I also like how Saslow ties the profile to the broader themes of the middle class struggles in 2012, in particular, the idea of the swimming pool as a symbol of success:

But the more he learned about pools, the more he found them representative of something larger. They were carvings etched into back yards as a mark of ascent, commemorating a customer’s arrival in the upper middle class. They were a signal: You had a pool, you were an American somebody. Frank loved to visit his construction sites, exchange his few words of Spanish with the crew and then patrol the area with a digital camera. The crews sometimes found it peculiar, but Frank didn’t care. He wrote into each contract that he was allowed to take pictures and chronicle his creation. A black hole in the earth became a smooth bowl of white-and-blue speckled plaster, filled with water so calm and pristine that it offered a promise. Here was a place of undisturbed relaxation, of aqua blue and sandstone, a monument to luxury that could be owned.
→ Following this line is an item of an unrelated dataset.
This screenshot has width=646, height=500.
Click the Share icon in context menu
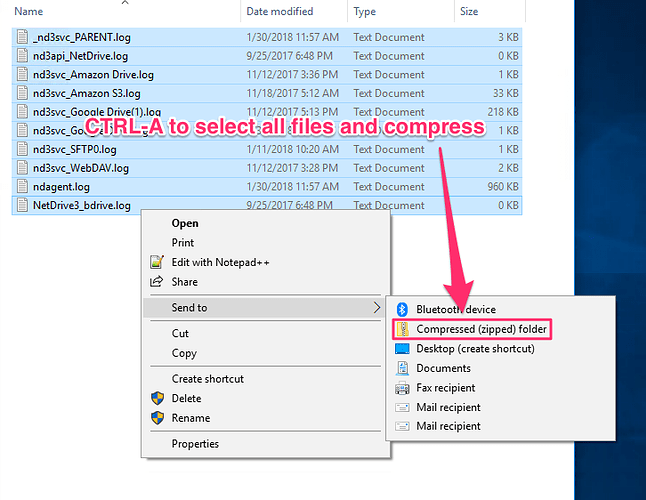tap(156, 282)
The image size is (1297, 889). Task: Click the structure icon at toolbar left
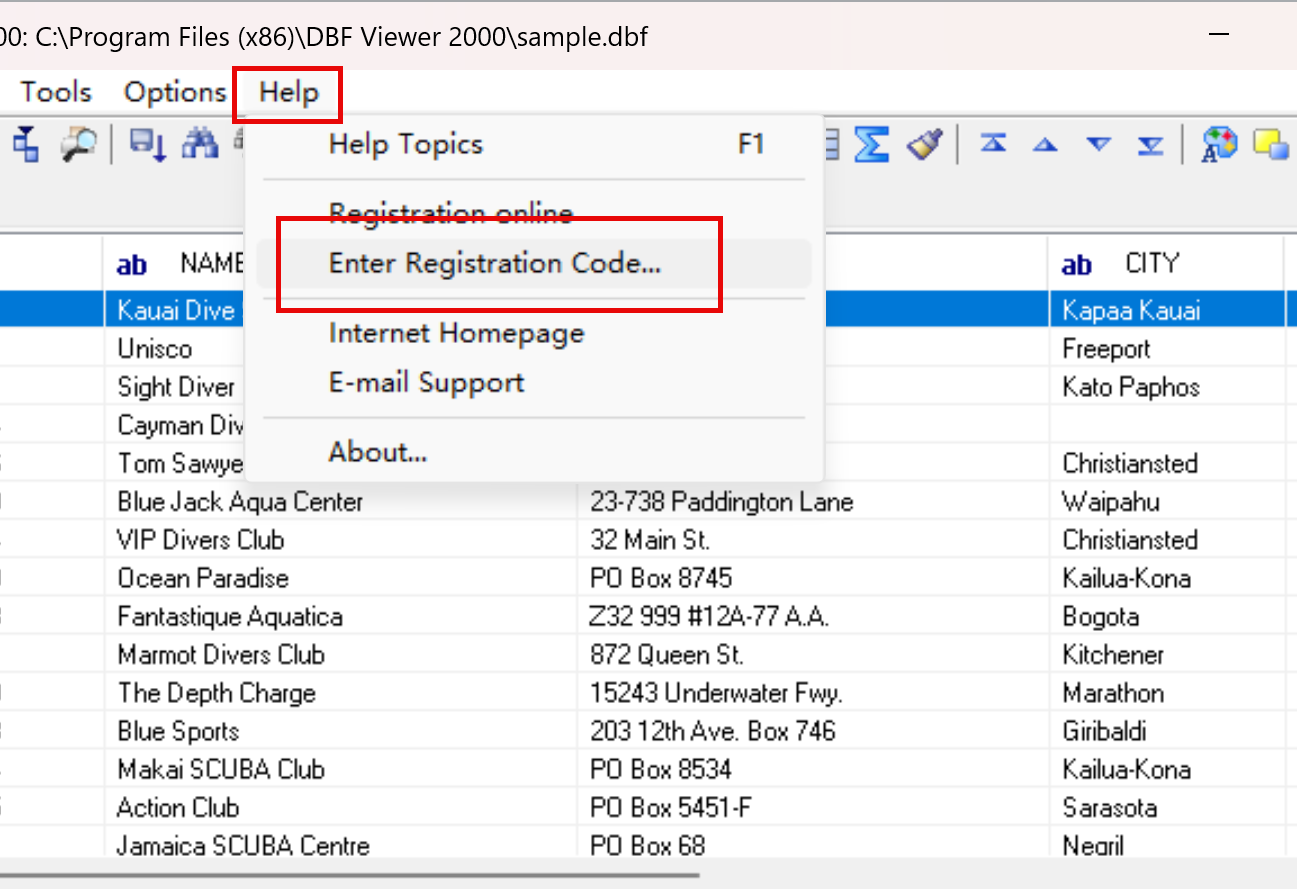click(x=25, y=145)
He hung photos of his favorite pools in the office and brought others home to show his wife. He wanted one.

It’s telling that he sells swimming pools to others, but he hasn’t built his own yet. He has sketches of this elaborate, gigantic pool for his next house, but he’s nowhere close to getting it yet. And the fact that swimming pools sales have been down for years indicates the toll of the recession. The middle class is struggling right now, and, as a result, so is Firetti.

And the story captures some small, meaningful scenes. In the middle of the story we witness a video chat exchange between Firetti and his Philipino wife, who is overseas visiting her family. We’ve already learned about the financial and business pressure that mounts on him, and the reader then finds out that his wife is hosting a 300-person party for family and friends in Dumaguete City. As he hints at the cost of the event, she can’t (or pretends not to) hear him:

“What are you doing today?” he yelled.

“Oh, we are still getting ready for the party.”

It was the one-year anniversary of Suzette’s mother’s death, and she and her sisters had planned an event for 300. As usual, they had paid for all of it.

“Free dinner on the Firettis?” Frank said.

“What?” Suzette said.

She pointed to her ear, indicating a problem with the volume, but Frank wondered if she was choosing not to hear.

One thing that bothered me about the piece is that Saslow despite doing a fine job showing us Firetti and his challenges, he didn’t seem to trust the reader enough to get it without hammering the point home. At several spots, Saslow interjects heavy language that frames the story in the wider context, and I don’t think he needed it. For example, there’s a nice scene between Firetti and his son (who is now living at home and struggling with two jobs) and they talk about his future. But then Saslow adds this:

They stayed out on the deck until the sun disappeared behind the townhouses. Frank went to bed just before midnight and awoke at 4. He always had been a sound sleeper, but lately he had been putting himself to bed with Tylenol PM and stirring awake to questions in the middle of the night. When had stability become the goal in America? What kind of dream was that? And in the economy of 2012, was it even attainable?

I like that paragraph until the last two sentences. Do we really need those two questions for the reader? At times, Saslow, gets a bit heavy with lines like that that seem to hammer home the theme of the story, but we don’t need it. He’s already done his job well enough already. Firetti’s story stands well on its own; the reader doesn’t need the author to explain it as explicity as he does as certain stretches in the piece.

But overall, this is a good read. Ten years from now, if someone wanted to read about what it was like for many struggling middle-class Americans a month before the 2012 election, this would stand up well as a snapshot of a time and place, and how one man struggled with the American Dream.